Drug Profile Summary

• Mechanism of Action: Alkylating agent, disrupts DNA and RNA synthesis.
• Side Effects: Myelosuppression, nausea, vomiting, loss of appetite, pulmonary fibrosis, secondary cancers.
• Contraindications: Hypersensitivity, severe bone marrow or renal impairment, pregnancy, breastfeeding.
• Drug Interactions: CYP2D6 and CYP3A4 interactions, other myelosuppressive drugs.
• Pregnancy & Breastfeeding: Contraindicated.
• Dosage: 130 mg/m² orally every 6 weeks. Adjustments based on bone marrow function, renal/hepatic impairment.
• Monitoring Parameters: CBC (complete blood count) weekly, pulmonary function tests, liver and renal function tests.

Popular Combinations

Lomustine may be used in combination with other chemotherapy drugs, particularly in the treatment of Hodgkin’s lymphoma or brain tumors. Specific combinations and regimens will vary depending on the cancer type and individual patient factors. Procarbazine and Vincristine are commonly used with Lomustine, particularly with adjuvant radiation therapy for treatment of certain brain tumors. In pediatric low-grade glioma, it may be used adjuvant to surgery in combination with thioguanine, procarbazine, and vincristine. For pediatric medulloblastoma, it may be used after surgery and radiation therapy in combination with other chemotherapeutic agents.

Precautions

• General Precautions: Baseline pulmonary function tests, renal and liver function tests, and complete blood counts are necessary. Careful monitoring of blood counts throughout treatment is essential.
• Specific Populations: Avoid in pregnancy and breastfeeding. Exercise caution in elderly patients and those with hepatic or renal impairment.
• Lifestyle Considerations: No specific lifestyle restrictions are universally associated with lomustine, however, patients experiencing side effects like fatigue may need to limit strenuous activities.

FAQs (Frequently Asked Questions)

Q1: What is the recommended dosage for Lomustine?

A: The standard adult dosage is 130 mg/m² orally every 6 weeks. Dosage adjustments are required for patients with renal or hepatic impairment, compromised bone marrow function, or when used in combination with other myelosuppressive therapies. Pediatric dosing is the same as adult dosing, based on body surface area.

Q2: What is the mechanism of action of Lomustine?
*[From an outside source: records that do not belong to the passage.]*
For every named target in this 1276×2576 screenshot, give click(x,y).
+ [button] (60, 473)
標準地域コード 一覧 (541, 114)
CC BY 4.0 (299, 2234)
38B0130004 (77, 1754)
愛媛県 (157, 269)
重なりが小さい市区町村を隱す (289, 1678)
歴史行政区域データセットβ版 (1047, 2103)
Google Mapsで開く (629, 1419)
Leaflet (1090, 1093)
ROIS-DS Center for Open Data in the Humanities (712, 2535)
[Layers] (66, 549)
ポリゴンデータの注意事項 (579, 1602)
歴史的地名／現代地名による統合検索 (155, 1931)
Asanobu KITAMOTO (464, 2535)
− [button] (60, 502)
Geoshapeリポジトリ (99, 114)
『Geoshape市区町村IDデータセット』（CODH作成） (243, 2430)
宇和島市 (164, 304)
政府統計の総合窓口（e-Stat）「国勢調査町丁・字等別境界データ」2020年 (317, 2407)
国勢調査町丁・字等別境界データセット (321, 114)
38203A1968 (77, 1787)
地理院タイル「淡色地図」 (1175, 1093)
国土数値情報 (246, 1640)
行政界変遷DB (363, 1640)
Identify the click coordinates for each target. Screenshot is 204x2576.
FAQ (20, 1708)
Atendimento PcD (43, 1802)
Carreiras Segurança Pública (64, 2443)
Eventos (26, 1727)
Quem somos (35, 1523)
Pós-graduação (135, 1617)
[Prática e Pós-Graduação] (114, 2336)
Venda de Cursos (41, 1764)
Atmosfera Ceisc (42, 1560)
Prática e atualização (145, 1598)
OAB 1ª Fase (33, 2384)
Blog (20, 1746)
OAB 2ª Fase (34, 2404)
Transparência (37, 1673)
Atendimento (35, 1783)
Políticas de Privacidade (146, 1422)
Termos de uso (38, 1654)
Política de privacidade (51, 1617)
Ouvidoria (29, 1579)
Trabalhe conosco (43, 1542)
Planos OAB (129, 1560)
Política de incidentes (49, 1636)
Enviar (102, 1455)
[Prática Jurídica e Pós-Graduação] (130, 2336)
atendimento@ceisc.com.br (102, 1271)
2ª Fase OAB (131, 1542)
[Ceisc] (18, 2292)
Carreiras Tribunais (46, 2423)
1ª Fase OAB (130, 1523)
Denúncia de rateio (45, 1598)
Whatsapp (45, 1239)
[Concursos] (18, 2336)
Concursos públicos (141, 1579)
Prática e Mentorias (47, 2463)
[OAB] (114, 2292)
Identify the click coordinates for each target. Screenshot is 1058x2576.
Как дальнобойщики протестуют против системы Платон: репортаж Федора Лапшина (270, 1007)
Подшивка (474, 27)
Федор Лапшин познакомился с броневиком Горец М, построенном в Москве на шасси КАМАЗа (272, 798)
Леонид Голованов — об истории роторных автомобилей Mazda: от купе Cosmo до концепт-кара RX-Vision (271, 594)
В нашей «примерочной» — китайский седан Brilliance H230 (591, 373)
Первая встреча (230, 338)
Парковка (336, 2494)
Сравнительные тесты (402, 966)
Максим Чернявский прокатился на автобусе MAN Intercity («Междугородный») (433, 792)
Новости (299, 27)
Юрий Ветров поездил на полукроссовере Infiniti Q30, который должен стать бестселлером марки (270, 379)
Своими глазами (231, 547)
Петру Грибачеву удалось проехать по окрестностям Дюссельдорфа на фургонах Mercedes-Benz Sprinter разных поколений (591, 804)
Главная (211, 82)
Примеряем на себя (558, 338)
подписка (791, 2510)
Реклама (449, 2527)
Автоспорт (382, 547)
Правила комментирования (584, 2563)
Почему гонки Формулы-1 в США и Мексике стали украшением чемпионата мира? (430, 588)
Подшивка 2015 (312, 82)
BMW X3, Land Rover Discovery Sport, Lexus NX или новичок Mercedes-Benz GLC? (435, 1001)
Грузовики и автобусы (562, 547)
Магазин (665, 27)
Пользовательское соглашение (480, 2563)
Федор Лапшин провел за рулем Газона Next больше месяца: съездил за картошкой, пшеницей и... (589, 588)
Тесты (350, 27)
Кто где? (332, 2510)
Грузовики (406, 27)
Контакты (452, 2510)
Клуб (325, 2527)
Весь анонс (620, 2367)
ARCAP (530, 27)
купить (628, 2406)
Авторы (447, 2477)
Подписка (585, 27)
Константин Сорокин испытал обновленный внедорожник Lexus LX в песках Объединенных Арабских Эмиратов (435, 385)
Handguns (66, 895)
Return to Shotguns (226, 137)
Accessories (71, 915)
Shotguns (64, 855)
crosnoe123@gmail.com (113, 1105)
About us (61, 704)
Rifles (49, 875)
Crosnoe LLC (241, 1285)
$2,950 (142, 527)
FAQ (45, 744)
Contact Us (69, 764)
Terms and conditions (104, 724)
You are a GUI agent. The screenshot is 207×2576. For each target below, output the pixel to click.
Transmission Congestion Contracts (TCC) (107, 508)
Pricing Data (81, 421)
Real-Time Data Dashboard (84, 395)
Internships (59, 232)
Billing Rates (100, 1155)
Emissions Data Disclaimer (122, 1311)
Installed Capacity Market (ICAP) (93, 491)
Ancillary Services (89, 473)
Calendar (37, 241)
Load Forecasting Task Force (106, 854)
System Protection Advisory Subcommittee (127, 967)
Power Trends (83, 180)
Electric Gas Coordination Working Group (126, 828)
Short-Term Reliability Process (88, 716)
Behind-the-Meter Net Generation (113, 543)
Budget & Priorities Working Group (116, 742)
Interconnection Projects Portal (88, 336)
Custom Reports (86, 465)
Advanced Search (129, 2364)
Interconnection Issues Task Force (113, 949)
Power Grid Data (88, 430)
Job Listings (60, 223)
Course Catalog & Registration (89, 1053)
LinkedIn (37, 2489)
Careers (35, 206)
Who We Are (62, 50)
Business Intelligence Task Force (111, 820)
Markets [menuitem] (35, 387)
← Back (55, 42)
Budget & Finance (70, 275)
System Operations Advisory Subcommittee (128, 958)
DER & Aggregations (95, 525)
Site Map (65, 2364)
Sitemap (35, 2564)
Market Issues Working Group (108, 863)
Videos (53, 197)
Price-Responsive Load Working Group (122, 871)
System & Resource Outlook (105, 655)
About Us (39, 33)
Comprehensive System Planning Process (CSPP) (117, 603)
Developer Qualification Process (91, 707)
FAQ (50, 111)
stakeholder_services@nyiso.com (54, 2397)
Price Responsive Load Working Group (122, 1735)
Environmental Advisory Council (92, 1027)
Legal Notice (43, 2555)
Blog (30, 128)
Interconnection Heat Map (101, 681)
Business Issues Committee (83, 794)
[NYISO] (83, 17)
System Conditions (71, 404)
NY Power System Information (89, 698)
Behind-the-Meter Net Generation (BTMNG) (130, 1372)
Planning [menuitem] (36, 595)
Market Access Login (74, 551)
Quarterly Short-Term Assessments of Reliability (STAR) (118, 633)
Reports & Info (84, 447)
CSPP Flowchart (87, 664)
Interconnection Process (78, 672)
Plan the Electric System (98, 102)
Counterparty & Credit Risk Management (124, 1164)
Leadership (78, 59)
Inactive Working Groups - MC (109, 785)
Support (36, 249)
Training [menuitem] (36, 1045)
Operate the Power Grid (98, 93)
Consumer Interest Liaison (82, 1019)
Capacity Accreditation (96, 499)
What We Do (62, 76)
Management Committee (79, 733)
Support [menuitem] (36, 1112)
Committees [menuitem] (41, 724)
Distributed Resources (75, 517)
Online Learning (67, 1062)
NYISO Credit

A: Lomustine is an alkylating agent that crosslinks DNA and RNA, disrupting nucleic acid function, inhibiting DNA and RNA synthesis, and ultimately inducing cell death.

Q3: What are the most common side effects of Lomustine?

A: Myelosuppression (low blood cell counts), nausea, vomiting, loss of appetite, mouth sores, and fatigue are common side effects.

Q4: What are the serious side effects of Lomustine that require immediate attention?

A: Pulmonary fibrosis, secondary malignancies, severe myelosuppression, renal impairment, hepatic impairment, and allergic reactions are rare but serious side effects.

Q5: Can Lomustine be used during pregnancy or breastfeeding?

A: No, Lomustine is contraindicated during pregnancy and breastfeeding due to its potential for fetal harm and excretion in breast milk.

Q6: What are the key drug interactions with Lomustine?

A: Lomustine interacts with drugs metabolized by or inhibiting CYP2D6 and CYP3A4. Co-administration with other myelosuppressive agents can exacerbate bone marrow toxicity. Cimetidine and Theophylline can potentiate bone marrow suppression, and interactions with Phenytoin and Fosphenytoin require close monitoring.

Q7: What monitoring parameters are crucial during Lomustine treatment?

A: Complete blood counts (weekly), pulmonary function tests, liver function tests, and renal function tests are essential for monitoring patients on Lomustine.

Q8: How is Lomustine administered?

A: Lomustine is administered orally as a single dose every six weeks. It should be taken on an empty stomach to minimize nausea and vomiting. Capsules should be swallowed whole and not crushed, chewed, opened or dissolved.

Q9: Is there a maximum cumulative dose for Lomustine?

A: Some guidelines recommend a maximum cumulative dose of 1000 mg/m² due to the risk of pulmonary fibrosis.

Q10: How should Lomustine be handled?

A: When handling Lomustine capsules, wear protective gloves to prevent skin contact. Pregnant women should avoid handling the drug altogether due to the potential risk to the fetus.